→ **Source document**
· · · ·
Gate Mudaliyar Mohammed Samsudeen Kariapper was a Sri Lankan politician. He was the Parliamentary Secretary to the Minister of Justice and Member of Parliament for Kalmunai.

Early life
Kariapper was born in 1899 and educated at Wesley College, Colombo. He was also a Chief Headman.

Political career
Kariapper was elected to Parliament at the 1947 parliamentary election to represent Kalmunai, as a United National Party candidate. He was defeated at the 1952 parliamentary election.

Kariapper entered local politics and became chairman of Kalmunai Town Council. He was elected to Parliament at the 1956 parliamentary election to represent Kalmunai, this time as an Illankai Tamil Arasu Kachchi candidate. He crossed over to the government within six months of the election. He was appointed Parliamentary Secretary to the Minister of Justice. He was re-elected to Parliament at the March 1960 parliamentary election, this time as a Lanka Democratic Party candidate.
· · · ·
→ **Your instructions**
According to the biography above, which party did Kariapper represent when he was re-elected at the March 1960 parliamentary election? Please answer in one sentence.

→ **Data lines**
· · · ·
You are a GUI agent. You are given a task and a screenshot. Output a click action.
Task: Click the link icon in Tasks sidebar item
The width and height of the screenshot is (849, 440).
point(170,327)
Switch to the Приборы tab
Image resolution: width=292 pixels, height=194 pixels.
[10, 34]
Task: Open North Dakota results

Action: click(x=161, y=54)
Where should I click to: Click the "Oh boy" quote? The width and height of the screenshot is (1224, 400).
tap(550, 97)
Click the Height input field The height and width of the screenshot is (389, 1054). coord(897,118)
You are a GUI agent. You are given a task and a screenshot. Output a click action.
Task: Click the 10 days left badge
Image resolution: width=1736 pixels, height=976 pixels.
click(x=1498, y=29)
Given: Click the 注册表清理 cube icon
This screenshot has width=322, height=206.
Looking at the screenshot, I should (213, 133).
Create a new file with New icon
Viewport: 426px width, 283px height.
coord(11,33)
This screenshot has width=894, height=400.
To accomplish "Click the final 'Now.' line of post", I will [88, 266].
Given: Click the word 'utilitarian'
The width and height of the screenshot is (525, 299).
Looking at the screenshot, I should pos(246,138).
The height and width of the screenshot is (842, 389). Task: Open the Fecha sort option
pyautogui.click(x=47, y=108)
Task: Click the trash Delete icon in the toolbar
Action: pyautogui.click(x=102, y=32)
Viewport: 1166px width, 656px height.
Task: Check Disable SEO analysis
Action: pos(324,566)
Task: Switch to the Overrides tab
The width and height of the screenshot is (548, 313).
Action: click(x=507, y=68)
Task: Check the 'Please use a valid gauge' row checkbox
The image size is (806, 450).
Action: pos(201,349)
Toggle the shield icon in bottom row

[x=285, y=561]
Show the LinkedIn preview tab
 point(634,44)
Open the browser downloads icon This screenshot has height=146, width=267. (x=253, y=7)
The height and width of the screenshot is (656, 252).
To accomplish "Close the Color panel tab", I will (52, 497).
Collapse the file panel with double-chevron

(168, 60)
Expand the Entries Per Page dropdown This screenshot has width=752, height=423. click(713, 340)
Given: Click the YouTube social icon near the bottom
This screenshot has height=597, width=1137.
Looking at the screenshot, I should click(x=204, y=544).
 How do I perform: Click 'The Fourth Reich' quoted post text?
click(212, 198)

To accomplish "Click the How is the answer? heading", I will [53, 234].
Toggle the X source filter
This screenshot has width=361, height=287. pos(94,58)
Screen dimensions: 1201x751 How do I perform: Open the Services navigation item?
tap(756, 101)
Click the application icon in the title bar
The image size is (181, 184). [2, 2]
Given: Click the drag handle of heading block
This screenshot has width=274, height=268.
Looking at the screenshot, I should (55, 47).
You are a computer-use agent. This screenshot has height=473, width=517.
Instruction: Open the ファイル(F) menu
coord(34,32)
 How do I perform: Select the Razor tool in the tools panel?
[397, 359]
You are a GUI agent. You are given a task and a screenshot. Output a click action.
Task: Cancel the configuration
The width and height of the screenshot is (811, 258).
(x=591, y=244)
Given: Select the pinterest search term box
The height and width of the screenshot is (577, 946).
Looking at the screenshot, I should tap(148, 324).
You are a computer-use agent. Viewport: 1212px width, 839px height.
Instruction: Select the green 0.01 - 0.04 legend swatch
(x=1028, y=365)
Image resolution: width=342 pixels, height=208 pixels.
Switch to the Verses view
· · · ·
→ **Output of the exercise**
He was re-elected as a Lanka Democratic Party candidate.